Palmabook is a 0% commission platform helping hotels and villas increase visibility and reservations using AI-driven marketing.

How does Palmabook make money?

Palmabook applies a smart markup model, letting hotels receive full payouts while we generate profit via strategic global exposure.

Palmabook – Global Privacy & Advertising Compliance Policy

Last Updated: October 2025

Palmabook (“we,” “our,” or “us”) is a neutral digital platform providing hospitality technology and marketing services.
This document defines how Palmabook manages privacy, advertising, and data security under full international compliance.
By using Palmabook, you acknowledge and accept this Policy.

1. Privacy by Design – No Cookies Environment

Palmabook does not use cookies, pixels, or local-storage trackers.
All user sessions run on secure, ephemeral connections that leave no trace once closed.
This design exceeds GDPR Art. 25 (“Data Protection by Design”) and is automatically compliant with Google Ads Consent Mode V2 and EU User Consent Policy.

➡ No banner required.
➡ No tracking identifiers collected.
➡ No profiling or retargeting possible.

2. Information We Collect

Palmabook collects only what is essential for legitimate operations:

Identity & Account Data: name, email, password (encrypted).
Property & Booking Data: listing details, availability, pricing.
Payment Data: processed exclusively via certified providers (Stripe, PayPal, bank gateways) under PCI-DSS Level 1.
Operational Logs: technical metadata (timestamp, status code) – non-personal.

No biometric, GPS, advertising-ID, or cross-platform identifiers are collected.

3. Purpose of Use

Data is processed solely to:

Provide and secure the Palmabook Platform.
Synchronize reservations with authorized partners (Booking.com, Airbnb, Expedia API).
Facilitate safe payments through third-party processors.
Deliver AI-assisted support without profiling.
Prevent fraud and abuse using aggregate risk signals.

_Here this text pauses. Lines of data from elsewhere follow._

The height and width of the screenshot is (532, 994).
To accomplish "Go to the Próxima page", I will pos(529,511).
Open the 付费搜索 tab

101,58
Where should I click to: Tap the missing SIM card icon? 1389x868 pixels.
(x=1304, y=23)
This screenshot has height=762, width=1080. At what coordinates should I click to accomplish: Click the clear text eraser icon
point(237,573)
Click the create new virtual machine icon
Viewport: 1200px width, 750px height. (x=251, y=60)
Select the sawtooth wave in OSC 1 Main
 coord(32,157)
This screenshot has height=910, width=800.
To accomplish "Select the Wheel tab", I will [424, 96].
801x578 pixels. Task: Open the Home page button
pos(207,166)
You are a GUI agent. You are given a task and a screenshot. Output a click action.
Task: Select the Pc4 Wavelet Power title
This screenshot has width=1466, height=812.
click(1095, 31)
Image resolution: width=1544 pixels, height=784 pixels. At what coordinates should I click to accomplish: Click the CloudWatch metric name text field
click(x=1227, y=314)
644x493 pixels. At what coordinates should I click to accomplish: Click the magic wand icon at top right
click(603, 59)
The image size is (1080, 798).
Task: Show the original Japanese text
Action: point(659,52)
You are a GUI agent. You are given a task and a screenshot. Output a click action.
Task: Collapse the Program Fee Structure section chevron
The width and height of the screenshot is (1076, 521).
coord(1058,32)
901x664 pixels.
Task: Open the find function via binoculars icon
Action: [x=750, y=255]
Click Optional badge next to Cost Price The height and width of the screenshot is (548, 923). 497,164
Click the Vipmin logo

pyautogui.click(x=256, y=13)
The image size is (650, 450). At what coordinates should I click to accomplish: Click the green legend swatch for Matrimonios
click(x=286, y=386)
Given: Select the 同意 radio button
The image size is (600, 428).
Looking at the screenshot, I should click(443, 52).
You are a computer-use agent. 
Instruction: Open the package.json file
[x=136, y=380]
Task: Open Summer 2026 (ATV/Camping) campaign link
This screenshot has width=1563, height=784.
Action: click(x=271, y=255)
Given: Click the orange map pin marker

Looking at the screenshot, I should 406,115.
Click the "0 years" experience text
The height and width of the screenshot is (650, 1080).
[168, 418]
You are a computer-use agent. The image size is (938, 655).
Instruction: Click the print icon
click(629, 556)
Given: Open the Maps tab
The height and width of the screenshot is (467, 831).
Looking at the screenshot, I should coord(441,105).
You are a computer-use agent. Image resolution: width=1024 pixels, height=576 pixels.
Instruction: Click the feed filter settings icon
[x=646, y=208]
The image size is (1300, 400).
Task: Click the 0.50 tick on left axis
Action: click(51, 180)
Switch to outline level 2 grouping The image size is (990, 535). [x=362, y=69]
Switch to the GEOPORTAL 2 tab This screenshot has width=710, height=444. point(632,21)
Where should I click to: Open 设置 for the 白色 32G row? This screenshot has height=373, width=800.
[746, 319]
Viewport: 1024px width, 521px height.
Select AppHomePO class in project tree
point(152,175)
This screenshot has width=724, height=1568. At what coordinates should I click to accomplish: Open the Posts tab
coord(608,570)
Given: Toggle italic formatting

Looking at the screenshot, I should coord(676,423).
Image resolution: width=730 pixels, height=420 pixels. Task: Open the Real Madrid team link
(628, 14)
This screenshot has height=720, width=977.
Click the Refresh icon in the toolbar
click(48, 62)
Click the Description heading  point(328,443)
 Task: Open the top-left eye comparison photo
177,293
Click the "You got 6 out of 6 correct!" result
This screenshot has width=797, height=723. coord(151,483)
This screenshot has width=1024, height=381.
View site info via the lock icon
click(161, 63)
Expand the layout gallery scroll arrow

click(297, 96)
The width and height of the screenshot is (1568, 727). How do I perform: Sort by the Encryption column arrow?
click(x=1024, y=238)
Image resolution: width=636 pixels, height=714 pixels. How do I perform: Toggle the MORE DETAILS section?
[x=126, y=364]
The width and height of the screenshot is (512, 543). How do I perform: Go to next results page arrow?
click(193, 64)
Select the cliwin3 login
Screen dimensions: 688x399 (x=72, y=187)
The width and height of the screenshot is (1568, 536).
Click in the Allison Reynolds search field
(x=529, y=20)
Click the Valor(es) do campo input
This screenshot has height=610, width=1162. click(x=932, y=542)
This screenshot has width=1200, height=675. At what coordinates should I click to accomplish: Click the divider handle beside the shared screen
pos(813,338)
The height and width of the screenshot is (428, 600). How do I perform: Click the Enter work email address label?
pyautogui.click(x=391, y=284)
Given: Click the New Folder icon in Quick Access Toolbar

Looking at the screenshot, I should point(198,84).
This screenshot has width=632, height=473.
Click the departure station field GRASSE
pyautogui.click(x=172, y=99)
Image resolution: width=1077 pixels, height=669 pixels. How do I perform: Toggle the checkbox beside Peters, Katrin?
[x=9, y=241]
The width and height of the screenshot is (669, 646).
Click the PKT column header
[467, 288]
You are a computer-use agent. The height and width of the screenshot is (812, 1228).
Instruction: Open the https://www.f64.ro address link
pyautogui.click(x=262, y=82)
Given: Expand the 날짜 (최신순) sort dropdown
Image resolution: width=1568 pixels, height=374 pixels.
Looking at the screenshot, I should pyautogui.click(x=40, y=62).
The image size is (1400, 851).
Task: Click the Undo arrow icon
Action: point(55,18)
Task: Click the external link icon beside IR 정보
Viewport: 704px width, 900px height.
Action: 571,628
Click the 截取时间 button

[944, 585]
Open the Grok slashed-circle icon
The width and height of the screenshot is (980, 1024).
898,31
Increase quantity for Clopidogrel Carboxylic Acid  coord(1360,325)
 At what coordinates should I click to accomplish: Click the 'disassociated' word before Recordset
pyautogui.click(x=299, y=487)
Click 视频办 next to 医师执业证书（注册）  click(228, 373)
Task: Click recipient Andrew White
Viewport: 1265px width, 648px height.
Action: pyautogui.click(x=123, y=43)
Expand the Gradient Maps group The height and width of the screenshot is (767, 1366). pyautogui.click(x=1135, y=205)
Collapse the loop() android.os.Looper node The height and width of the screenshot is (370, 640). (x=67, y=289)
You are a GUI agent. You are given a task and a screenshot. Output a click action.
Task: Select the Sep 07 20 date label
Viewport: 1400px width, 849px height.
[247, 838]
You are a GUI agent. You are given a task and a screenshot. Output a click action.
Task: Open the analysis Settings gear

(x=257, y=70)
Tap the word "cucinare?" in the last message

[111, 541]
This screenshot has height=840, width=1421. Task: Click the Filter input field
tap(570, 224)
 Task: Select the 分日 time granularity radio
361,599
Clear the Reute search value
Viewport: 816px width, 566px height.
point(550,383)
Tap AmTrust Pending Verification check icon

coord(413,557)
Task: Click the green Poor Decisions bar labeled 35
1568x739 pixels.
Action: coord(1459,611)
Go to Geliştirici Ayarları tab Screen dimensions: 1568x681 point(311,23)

Palmabook never sells or shares user data for marketing.

4. Advertising Transparency

Palmabook may display contextual ads through Google Ads or other verified networks.

Ads are served based on page content only (“contextual”), not behavior.
No cookies or retargeting tags are used.
Impression & conversion metrics are aggregated and anonymous.
All partners (Google, Meta, Booking, Stripe, PayPal, banks) operate under confidentiality and security agreements.

Users remain private by default.

5. Third-Party Partners & Payments Shield

All financial transactions and data exchanges follow the Palmabook Secure Gateway Protocol (PSGP v1.2) with:

256-bit SSL/TLS encryption.
Encrypted tokenization of payment identifiers.
Segregated storage for financial and profile data.
Zero exposure of operator identity or jurisdiction.

Any official request must be submitted via the Secure Compliance Channel available inside the Platform.
External emails or letters are not considered valid communications.

6. Data Security & Retention

Palmabook applies multi-layered security controls:

Realtime firewall + IDS/IPS monitoring.
Database encryption (AES-256 / SHA-512).
Access limited to authorized personnel under NDA.
Automated deletion after operational closure or legal expiry.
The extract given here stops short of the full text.